Blacks are more likely to identify as LGBT in America but community remains split on linking gay rights to human rights
JESSICA DESVARIEUX, CAPITOL HILL CORRESPONDENT, TRNN: On March 27, several hundred demonstrators gathered outside the Supreme Court in the nation’s capital.
Behind the main doors of the highest court in the U.S., nine justices were hearing oral arguments on the Defense of Marriage Act. This legislation was signed into law by President Clinton and asserts that states do not have to recognize a same-sex marriage performed in another state. In short, this means same-sex marriages are not recognized by the federal government.
This was the second day of same-sex marriage arguments at the Supreme Court. On March 26, the justices heard arguments about California’s Proposition 8, which amended the state constitution to define marriage as a union between a man and a woman.
The movement to get Proposition 8 passed in 2008 was largely supported by the black community with 70 percent of all black voters voting in favor of the ban on gay marriage.
According to last year’s Gallup report, blacks have the highest percentage of lesbian, gay, bisexual or transgender people who identify with the gay community.
But those who are gay, like nineteen-year old Shaquille Carbon, say it can be even harder for blacks to be accepted into their communities compared to their white counterparts.
We sat down with Shaquille, who is an intern at The Real News, to hear how he was tormented at school because of his sexuality.
SHAQUILLE CARBON, REAL NEWS INTERN: I remember there were about 15, 20 guys waiting for me one day after school that said, we’re going to beat this faggot up, we’re going to get his fruit cup. You know. And I ended up having to be administratively withdrawn from the school for my safety. And I wasn’t able to finish out middle school in an actual school. I had to finish out middle school being home schooled.
DESVARIEUX: Explain to me why gay marriage is a human right. Just break it down for me. Why do you support gay marriage?
CARBON: Not the want just to be married. You know, we can be together. We be lovey-dovey. We don’t need a piece of paper to validate our love for each other. No, that’s not the fight. The fight is just having equal rights, just being, you know, able to be on the same level playing field with people who are in heterosexual relationships. You know, if they can do it, if they have the liberties, than why not us?
DESVARIEUX: Equal rights is what demonstrators hope the justices will focus on in making their decision.
“Equal Justice Under the Law” is what is emblazoned over the doors of the Supreme Court. And that is what these demonstrators say they are fighting for. Many black supporters who link this movement to the civil rights movement of the past are calling marriage equality not just a civil right but a human right.
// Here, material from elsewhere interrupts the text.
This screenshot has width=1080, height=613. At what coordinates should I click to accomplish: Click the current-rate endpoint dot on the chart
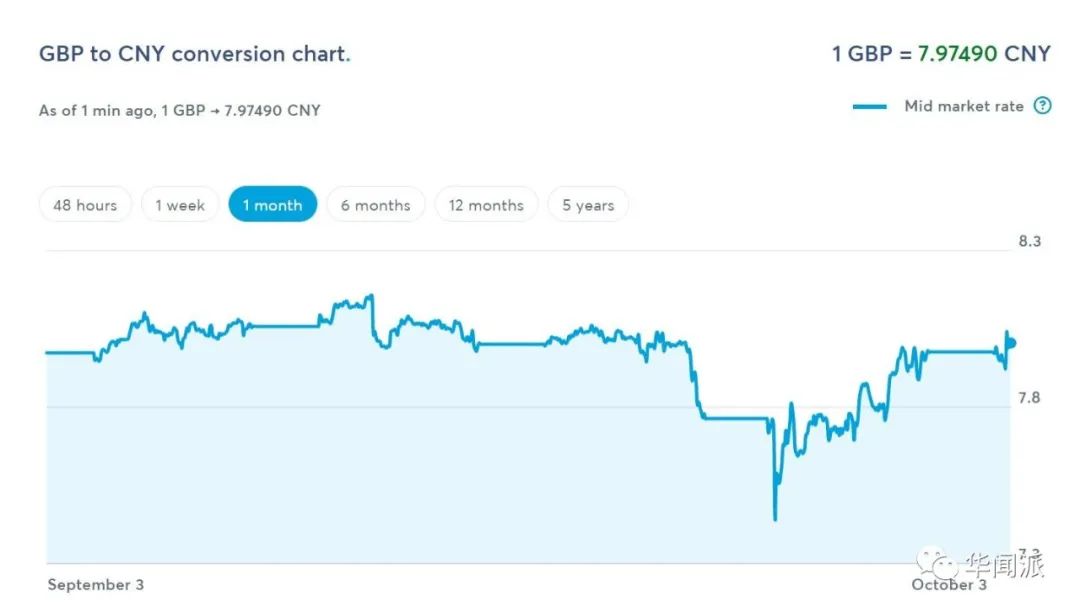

PASTOR ELDER HARRIS THOMAS, UNITY CHURCH OF BALTIMORE: This is a human rights situation. Blacks deserve to be able to their freedom just as gays and lesbians deserve to have theirs.
PASTOR DARRELL JORDAN, LIFE CHURCH INTERNATIONAL: The Bible is actually inerrant, and it also transcends time. Many times cultures change, our culture is definitely changing from the way we view things even ten or 20 years ago. But the basic tenants of the Bible, including morality, has not changed. And God’s view of marriage hasn’t changed as well.
DESVARIEUX: Pastor Darrell Jordan says that his church, Life Church International, welcomes homosexuals. But when asked if he could agree that marriage equality is a civil rights issue, he said that the debate about same-sex marriage is not a legal issue but a moral one.
JORDAN: And we love all, even as God loves all. But God doesn’t condone or even accept all of our practices. And in his view homosexuality is one other sexual sin just like all the sins, all sexual sins. Should we condone them all, accept them all?
THOMAS: The problem that we see especially within the Christian community is that we continue to believe that it is the first-century Bible that we’re walking in. We’re now living in a 21st-century time, and we need to start interpreting the Bible. We need to start looking and seeing the Bible as it is today.
DESVARIEUX: Elder Harris Thomas is an openly gay pastor at the Unity Fellowship Church in Baltimore, Maryland. He said that those that use the Bible to oppose same sex marriages should be aware of how the Bible has been used as a tool of oppression in the past. He pointed to how the bible was used to justify the enslavement of blacks and the ban against interracial marriage, which was finally deemed illegal in America in 1967.
THOMAS: Especially within the black community, you would think that they would be a little bit more understanding, because the Bible was used to say that blacks were not welcome. The Bible was used to ostracize blacks. The Bible was used to ostracize women. The Bible was used–anytime that somebody had a personal prejudice, they used the Bible. You can always find something in the Bible to justify what you feel is wrong.
DESVARIEUX: The Court’s decision will most likely be announced at the end of the Court’s term, which will be in June.
For The Real News Network, Jessica Desvarieux, Washington.
DISCLAIMER: Please note that transcripts for The Real News Network are typed from a recording of the program. TRNN cannot guarantee their complete accuracy.